| WHAT IS NEEDED |
Below are entries. Copy exactly the lines running from the line that holds "You are a computer-use agent. The height" to the line that holds "Image resolution: width=125", with both ends included.

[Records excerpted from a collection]
• • • •
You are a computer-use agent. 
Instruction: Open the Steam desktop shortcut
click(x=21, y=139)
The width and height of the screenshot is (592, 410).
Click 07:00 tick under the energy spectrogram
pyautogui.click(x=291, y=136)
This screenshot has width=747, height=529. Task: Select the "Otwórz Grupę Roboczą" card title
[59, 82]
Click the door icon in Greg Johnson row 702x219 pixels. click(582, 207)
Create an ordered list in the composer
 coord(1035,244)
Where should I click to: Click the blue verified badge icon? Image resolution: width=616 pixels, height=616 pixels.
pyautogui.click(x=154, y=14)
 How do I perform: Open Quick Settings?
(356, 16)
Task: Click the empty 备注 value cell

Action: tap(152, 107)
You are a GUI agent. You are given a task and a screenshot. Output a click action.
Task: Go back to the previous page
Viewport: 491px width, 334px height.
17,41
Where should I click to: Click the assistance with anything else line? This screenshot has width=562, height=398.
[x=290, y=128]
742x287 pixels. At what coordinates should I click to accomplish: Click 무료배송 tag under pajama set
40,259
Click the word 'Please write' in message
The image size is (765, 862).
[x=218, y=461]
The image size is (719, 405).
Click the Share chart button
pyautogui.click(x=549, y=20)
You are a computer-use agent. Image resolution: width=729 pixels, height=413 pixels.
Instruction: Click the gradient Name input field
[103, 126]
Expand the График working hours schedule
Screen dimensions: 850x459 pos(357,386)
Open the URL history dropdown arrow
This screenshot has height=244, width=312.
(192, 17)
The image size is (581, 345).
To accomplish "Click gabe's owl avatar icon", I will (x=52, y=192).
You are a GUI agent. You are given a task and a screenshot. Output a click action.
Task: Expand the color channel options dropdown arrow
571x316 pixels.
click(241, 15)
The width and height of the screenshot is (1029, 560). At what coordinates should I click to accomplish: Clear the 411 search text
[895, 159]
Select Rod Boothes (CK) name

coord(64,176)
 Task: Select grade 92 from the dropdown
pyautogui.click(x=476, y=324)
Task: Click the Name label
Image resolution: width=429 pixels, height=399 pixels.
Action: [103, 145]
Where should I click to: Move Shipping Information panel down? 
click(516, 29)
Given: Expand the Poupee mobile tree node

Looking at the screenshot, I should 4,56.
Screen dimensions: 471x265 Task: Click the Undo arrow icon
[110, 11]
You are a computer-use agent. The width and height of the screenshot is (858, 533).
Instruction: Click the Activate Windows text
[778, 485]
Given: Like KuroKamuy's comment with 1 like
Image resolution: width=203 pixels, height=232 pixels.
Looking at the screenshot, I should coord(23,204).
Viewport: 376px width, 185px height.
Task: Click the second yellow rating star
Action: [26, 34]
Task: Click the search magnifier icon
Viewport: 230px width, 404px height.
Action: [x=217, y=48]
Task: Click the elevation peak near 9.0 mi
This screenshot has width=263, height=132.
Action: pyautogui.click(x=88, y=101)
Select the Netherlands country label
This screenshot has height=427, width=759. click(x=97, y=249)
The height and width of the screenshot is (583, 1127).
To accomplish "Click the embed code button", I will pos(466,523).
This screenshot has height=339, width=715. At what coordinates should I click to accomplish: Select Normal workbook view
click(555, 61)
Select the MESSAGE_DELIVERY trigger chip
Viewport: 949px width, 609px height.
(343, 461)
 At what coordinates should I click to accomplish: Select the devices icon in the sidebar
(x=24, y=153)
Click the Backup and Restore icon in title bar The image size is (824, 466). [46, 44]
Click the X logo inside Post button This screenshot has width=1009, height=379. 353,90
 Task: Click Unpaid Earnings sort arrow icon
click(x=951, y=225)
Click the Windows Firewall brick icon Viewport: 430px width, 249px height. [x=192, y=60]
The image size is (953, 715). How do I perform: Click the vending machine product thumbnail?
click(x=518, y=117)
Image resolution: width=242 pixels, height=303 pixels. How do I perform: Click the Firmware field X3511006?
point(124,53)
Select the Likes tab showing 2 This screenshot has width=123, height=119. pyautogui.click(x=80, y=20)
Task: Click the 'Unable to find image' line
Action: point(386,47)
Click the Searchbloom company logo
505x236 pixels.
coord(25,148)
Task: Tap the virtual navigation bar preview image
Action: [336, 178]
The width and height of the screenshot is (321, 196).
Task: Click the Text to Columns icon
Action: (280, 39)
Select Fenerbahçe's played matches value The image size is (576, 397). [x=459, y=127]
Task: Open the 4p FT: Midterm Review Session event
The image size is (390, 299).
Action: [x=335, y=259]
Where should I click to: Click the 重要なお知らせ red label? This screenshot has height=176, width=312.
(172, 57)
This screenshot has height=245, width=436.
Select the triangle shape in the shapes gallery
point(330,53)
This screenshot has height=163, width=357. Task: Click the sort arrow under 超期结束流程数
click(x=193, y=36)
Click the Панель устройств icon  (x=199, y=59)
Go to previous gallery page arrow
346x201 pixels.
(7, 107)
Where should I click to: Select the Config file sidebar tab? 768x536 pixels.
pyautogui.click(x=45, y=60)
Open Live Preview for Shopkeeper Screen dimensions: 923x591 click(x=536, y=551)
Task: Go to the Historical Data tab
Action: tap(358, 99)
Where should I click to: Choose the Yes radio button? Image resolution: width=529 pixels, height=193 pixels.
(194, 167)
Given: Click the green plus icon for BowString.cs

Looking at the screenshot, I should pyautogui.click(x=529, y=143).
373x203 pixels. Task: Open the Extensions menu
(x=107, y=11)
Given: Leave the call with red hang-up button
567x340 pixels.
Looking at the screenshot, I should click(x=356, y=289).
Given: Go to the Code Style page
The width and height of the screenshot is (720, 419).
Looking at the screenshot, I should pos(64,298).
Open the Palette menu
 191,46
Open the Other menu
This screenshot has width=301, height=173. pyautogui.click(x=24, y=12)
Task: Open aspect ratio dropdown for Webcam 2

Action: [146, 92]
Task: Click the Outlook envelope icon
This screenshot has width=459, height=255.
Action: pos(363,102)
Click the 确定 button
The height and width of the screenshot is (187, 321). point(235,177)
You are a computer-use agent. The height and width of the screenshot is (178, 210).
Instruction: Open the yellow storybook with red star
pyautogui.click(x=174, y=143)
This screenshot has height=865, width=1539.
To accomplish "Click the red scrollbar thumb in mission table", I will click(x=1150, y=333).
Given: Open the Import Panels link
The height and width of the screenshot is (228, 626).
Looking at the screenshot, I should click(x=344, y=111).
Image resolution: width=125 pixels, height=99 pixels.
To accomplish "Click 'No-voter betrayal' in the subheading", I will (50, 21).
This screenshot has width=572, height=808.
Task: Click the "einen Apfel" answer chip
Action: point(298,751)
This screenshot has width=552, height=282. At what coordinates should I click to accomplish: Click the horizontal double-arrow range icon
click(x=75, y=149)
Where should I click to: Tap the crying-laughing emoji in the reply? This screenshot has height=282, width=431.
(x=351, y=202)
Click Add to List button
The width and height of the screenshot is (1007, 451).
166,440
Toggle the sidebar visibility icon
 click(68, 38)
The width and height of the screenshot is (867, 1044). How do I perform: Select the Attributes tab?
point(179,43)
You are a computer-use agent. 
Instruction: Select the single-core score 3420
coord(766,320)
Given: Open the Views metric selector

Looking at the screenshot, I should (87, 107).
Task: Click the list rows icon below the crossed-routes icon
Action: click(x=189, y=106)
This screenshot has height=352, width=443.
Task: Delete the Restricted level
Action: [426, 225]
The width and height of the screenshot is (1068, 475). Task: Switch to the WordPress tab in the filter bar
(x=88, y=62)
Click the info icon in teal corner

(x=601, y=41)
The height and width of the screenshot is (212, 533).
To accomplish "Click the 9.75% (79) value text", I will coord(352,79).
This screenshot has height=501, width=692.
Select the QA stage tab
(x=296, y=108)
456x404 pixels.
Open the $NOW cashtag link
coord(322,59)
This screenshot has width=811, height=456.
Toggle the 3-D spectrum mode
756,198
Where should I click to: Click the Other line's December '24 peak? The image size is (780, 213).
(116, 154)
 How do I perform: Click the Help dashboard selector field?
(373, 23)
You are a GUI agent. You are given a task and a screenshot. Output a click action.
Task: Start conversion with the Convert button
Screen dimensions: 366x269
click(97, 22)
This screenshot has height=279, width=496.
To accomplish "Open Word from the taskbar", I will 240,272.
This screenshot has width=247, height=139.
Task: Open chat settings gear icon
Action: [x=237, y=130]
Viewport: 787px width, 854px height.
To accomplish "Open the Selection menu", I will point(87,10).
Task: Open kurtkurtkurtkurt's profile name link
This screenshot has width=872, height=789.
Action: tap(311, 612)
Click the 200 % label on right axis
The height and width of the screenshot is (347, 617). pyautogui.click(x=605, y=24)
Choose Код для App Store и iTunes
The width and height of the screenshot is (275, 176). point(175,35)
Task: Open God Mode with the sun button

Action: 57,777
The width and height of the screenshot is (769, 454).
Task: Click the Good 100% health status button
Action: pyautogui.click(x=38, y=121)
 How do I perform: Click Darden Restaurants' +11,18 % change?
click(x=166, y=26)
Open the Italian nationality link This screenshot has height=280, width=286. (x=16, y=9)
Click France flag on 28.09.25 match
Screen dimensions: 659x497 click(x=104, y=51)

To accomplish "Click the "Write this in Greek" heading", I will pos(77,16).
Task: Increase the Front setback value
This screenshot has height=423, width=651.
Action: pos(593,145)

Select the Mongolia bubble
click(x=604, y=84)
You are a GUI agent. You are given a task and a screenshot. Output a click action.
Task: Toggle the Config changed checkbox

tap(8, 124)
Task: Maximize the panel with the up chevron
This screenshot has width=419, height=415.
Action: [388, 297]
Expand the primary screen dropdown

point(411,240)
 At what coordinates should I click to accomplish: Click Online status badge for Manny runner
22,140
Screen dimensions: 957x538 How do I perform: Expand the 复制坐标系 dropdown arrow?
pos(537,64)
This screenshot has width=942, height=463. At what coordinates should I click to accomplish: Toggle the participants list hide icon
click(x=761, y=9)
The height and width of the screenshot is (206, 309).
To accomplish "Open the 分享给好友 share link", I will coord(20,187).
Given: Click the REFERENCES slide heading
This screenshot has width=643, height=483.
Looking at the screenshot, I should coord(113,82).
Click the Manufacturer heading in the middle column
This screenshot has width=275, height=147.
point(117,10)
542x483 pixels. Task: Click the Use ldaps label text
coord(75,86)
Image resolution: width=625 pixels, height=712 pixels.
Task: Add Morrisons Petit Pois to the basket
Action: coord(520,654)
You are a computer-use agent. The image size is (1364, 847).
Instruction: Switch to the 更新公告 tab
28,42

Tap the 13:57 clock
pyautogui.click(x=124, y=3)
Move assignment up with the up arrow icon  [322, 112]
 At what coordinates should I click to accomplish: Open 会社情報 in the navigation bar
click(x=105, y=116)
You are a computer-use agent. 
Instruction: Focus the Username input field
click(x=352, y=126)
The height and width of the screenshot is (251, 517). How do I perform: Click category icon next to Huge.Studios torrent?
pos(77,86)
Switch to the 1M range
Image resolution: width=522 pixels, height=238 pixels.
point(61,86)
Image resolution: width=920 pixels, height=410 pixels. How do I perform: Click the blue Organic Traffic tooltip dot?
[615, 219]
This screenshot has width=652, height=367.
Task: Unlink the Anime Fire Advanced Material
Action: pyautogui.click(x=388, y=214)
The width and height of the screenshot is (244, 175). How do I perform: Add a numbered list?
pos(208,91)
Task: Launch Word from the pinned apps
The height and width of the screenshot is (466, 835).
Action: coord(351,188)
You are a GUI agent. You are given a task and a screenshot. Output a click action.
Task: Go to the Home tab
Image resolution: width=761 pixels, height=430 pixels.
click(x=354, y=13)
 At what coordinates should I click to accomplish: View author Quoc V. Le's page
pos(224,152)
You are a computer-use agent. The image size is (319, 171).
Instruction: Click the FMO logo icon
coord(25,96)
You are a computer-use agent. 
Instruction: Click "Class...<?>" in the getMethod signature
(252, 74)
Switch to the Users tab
• • • •
| PROBLEM SOLUTION |
You are a computer-use agent. The height and width of the screenshot is (178, 210).
Instruction: Open the yellow storybook with red star
pyautogui.click(x=174, y=143)
This screenshot has height=865, width=1539.
To accomplish "Click the red scrollbar thumb in mission table", I will click(x=1150, y=333).
Given: Open the Import Panels link
The height and width of the screenshot is (228, 626).
Looking at the screenshot, I should click(x=344, y=111).
Image resolution: width=125 pixels, height=99 pixels.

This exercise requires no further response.